Pixel coordinate grounding data
━━━━━━━━━━━━━━━━━━━━
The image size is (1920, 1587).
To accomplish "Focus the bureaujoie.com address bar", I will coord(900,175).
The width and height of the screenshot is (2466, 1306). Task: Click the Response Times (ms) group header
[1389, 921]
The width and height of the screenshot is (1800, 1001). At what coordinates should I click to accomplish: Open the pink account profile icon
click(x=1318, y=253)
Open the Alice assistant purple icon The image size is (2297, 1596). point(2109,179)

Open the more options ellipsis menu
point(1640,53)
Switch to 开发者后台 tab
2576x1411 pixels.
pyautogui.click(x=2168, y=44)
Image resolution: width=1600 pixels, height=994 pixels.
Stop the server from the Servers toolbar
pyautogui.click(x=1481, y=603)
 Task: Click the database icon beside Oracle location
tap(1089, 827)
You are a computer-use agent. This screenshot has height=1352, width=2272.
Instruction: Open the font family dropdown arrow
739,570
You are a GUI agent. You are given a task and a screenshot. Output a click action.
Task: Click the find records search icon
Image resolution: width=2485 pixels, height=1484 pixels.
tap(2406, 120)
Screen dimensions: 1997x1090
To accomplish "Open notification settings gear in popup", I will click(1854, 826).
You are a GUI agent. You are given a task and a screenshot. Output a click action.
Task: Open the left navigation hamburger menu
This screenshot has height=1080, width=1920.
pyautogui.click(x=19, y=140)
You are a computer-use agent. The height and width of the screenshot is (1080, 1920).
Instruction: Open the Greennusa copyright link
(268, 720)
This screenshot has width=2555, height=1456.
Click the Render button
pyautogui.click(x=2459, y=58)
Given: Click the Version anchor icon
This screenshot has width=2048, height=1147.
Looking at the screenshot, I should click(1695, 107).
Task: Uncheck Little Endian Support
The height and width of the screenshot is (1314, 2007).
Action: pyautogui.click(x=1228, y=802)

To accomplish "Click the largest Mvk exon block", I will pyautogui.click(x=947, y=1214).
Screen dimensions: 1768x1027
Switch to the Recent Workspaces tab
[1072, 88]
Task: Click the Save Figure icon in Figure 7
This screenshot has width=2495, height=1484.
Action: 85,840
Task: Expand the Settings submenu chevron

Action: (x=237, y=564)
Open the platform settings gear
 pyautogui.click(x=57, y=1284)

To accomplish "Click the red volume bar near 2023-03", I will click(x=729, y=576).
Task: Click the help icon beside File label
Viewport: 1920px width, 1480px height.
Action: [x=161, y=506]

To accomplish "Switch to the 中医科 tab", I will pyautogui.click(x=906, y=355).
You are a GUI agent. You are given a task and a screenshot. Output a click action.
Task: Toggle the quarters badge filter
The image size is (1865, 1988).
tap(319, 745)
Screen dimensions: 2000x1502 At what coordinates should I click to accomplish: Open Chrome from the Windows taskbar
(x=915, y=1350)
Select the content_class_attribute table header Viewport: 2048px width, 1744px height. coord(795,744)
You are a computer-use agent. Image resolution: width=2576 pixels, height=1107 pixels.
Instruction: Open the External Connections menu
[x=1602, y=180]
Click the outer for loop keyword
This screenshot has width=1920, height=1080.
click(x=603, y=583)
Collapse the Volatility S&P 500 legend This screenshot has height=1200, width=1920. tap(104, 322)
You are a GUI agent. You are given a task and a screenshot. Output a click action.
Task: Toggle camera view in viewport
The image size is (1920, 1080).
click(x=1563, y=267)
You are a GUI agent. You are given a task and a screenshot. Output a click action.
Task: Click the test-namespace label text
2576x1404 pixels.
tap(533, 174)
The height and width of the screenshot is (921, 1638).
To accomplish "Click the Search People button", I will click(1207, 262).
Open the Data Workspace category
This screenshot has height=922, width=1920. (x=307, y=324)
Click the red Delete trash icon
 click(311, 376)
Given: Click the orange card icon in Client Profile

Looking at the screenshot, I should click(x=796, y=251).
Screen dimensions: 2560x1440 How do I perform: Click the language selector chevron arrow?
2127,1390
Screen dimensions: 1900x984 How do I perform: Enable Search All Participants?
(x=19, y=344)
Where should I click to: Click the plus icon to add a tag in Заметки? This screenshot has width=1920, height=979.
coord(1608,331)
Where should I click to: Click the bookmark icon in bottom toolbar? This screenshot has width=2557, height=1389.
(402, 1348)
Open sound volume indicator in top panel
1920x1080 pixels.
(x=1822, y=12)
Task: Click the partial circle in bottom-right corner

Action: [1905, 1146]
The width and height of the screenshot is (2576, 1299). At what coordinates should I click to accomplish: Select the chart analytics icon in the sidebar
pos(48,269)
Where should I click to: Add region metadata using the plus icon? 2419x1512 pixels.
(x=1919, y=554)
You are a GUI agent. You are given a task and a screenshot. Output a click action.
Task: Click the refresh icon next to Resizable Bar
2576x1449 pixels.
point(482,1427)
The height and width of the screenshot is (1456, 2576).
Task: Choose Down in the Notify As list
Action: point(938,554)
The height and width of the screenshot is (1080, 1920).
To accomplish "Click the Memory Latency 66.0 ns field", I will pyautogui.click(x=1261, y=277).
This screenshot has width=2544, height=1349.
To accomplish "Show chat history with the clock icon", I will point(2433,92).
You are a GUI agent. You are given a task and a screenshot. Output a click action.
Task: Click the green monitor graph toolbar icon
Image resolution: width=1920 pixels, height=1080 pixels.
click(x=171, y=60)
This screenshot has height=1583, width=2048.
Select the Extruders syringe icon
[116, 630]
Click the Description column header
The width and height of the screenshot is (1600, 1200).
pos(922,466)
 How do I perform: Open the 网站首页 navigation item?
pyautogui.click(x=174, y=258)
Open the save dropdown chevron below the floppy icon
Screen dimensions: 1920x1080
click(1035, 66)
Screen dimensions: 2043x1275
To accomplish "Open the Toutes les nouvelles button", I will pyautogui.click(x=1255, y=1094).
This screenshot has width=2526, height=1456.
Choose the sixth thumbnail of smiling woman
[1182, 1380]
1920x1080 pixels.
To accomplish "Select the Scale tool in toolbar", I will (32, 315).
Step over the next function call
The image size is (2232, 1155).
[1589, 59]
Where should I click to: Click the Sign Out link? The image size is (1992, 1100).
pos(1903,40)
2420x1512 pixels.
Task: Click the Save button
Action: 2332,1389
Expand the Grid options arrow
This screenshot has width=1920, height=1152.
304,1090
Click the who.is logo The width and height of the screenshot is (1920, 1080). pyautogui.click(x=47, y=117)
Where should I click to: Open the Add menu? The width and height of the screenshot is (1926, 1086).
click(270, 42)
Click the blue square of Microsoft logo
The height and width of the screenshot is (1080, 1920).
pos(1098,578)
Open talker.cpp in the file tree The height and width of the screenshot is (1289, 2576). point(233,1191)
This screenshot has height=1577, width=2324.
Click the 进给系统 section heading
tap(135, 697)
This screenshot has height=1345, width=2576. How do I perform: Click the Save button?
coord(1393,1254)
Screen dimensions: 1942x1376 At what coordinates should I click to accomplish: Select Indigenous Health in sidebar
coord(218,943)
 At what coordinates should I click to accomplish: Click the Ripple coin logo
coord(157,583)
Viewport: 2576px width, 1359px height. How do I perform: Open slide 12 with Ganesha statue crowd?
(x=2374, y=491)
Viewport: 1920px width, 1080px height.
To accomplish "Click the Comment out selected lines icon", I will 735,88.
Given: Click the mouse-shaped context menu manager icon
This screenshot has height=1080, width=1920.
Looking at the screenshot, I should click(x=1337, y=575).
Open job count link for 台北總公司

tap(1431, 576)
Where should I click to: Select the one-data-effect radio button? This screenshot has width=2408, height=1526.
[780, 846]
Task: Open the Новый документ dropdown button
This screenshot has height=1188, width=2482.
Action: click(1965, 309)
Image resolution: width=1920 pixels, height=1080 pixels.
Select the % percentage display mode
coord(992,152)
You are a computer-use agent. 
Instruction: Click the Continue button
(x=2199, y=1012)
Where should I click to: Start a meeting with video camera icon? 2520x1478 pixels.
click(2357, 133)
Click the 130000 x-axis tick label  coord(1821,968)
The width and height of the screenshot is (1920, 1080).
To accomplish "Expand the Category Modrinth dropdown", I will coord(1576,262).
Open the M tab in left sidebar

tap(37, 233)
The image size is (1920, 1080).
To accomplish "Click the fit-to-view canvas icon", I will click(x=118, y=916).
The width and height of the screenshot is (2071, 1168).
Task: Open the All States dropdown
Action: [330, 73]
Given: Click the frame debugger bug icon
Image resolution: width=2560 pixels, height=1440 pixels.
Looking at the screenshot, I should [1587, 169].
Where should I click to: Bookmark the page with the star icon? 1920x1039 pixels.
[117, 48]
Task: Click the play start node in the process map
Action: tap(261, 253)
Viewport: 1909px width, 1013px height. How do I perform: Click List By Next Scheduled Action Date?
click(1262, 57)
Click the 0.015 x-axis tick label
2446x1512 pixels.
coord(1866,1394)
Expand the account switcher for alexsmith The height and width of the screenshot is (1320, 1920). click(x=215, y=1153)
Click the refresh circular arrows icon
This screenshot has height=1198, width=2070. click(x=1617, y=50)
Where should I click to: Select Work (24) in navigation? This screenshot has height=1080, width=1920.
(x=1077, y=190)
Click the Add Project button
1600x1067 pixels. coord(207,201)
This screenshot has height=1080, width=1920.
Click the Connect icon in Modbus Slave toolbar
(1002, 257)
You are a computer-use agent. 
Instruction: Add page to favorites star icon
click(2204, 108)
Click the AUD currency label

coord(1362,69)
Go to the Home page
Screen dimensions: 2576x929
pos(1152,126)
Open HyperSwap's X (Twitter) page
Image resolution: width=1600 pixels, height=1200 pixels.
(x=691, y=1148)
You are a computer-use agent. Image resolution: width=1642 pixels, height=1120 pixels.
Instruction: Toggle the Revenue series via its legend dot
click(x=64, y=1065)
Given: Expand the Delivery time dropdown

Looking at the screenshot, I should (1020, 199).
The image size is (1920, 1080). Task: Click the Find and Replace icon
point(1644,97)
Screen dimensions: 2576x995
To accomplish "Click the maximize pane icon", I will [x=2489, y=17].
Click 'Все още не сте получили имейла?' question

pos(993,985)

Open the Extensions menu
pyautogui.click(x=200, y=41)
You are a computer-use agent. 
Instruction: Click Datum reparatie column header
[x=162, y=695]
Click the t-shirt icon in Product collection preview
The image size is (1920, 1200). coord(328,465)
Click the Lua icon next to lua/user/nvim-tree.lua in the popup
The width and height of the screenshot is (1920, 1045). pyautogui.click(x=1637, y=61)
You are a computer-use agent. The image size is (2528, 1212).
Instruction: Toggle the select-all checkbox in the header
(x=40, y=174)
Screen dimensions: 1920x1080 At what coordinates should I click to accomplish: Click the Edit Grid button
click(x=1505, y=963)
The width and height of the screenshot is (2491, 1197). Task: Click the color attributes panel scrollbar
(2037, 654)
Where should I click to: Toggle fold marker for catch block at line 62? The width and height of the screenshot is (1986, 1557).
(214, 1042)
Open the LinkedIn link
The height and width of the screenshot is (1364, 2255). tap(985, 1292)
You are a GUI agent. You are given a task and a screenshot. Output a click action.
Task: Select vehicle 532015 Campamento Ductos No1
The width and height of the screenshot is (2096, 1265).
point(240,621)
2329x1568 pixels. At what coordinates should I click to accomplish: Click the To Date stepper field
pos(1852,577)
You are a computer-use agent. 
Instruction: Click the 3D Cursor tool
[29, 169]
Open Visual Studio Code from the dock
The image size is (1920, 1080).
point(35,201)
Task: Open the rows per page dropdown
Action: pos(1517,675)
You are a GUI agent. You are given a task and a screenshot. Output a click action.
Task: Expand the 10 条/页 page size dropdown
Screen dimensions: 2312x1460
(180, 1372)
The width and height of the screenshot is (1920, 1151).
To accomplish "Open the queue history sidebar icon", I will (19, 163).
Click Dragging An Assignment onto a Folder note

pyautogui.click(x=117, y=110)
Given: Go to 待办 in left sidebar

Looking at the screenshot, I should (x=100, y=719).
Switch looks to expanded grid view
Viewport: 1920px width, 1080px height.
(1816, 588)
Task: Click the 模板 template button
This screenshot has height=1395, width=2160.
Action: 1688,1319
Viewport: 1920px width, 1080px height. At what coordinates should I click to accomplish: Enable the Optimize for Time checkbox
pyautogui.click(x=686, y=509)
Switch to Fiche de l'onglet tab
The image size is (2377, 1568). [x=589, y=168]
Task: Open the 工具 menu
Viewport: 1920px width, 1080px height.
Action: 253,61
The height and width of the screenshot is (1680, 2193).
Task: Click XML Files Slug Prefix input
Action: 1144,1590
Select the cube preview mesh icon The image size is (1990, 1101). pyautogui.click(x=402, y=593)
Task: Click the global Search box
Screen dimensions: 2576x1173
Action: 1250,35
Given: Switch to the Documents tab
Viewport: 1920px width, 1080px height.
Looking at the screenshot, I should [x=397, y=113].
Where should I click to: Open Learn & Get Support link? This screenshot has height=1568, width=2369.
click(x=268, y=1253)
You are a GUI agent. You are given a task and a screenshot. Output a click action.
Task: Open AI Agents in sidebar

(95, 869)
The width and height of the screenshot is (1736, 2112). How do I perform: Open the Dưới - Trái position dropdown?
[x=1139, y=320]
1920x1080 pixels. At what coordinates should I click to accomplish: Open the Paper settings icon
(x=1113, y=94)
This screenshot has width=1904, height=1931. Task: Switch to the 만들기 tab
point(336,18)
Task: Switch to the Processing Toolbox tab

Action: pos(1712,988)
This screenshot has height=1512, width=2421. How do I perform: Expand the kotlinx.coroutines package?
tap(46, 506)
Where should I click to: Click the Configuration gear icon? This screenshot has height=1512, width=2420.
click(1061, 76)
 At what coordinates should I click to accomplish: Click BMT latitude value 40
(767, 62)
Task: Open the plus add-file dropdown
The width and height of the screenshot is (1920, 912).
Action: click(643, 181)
━━━━━━━━━━━━━━━━━━━━
> _Work instructions_
Nothing beyond the line that contains "Task: Open the left navigation hamburger menu" belongs in the answer; reproduce the entries exactly from their first line through it.

> _Answer below_
The image size is (1920, 1587).
To accomplish "Focus the bureaujoie.com address bar", I will coord(900,175).
The width and height of the screenshot is (2466, 1306). Task: Click the Response Times (ms) group header
[1389, 921]
The width and height of the screenshot is (1800, 1001). At what coordinates should I click to accomplish: Open the pink account profile icon
click(x=1318, y=253)
Open the Alice assistant purple icon The image size is (2297, 1596). point(2109,179)

Open the more options ellipsis menu
point(1640,53)
Switch to 开发者后台 tab
2576x1411 pixels.
pyautogui.click(x=2168, y=44)
Image resolution: width=1600 pixels, height=994 pixels.
Stop the server from the Servers toolbar
pyautogui.click(x=1481, y=603)
 Task: Click the database icon beside Oracle location
tap(1089, 827)
You are a computer-use agent. This screenshot has height=1352, width=2272.
Instruction: Open the font family dropdown arrow
739,570
You are a GUI agent. You are given a task and a screenshot. Output a click action.
Task: Click the find records search icon
Image resolution: width=2485 pixels, height=1484 pixels.
tap(2406, 120)
Screen dimensions: 1997x1090
To accomplish "Open notification settings gear in popup", I will click(1854, 826).
You are a GUI agent. You are given a task and a screenshot. Output a click action.
Task: Open the left navigation hamburger menu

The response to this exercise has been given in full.